◆ Dataset extract:
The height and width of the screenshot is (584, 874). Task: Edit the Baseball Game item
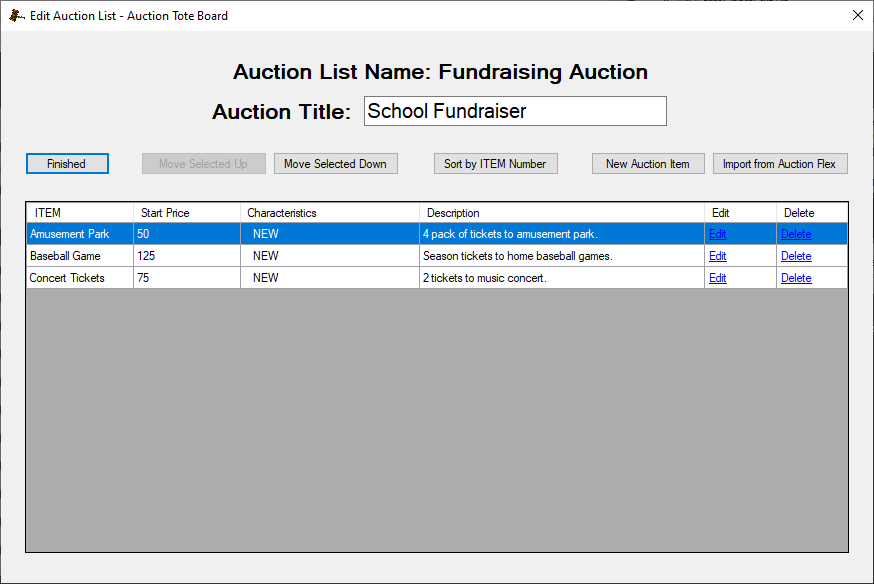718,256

==

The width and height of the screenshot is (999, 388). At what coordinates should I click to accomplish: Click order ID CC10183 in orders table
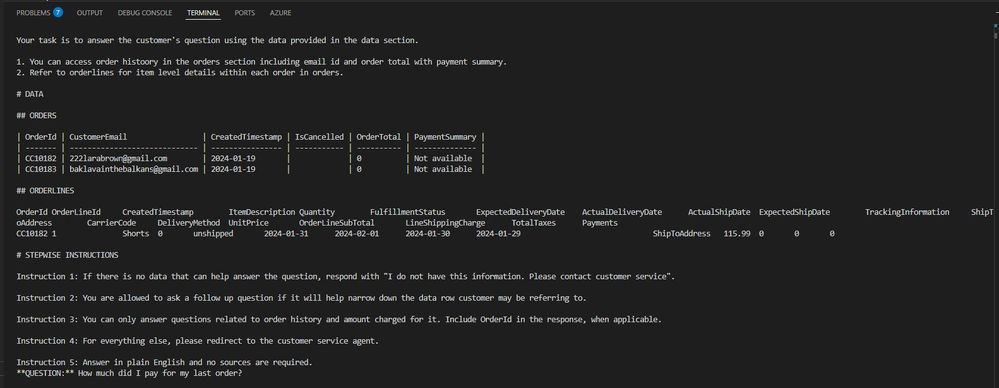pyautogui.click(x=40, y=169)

==

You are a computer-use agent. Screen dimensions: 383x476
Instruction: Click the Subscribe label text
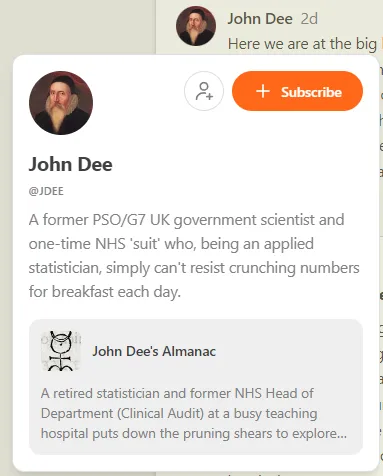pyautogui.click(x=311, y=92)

◆ Task description:
Count the lines in the entries above that contain the word "screenshot". Reply with the number alone.

◆ The solution:
2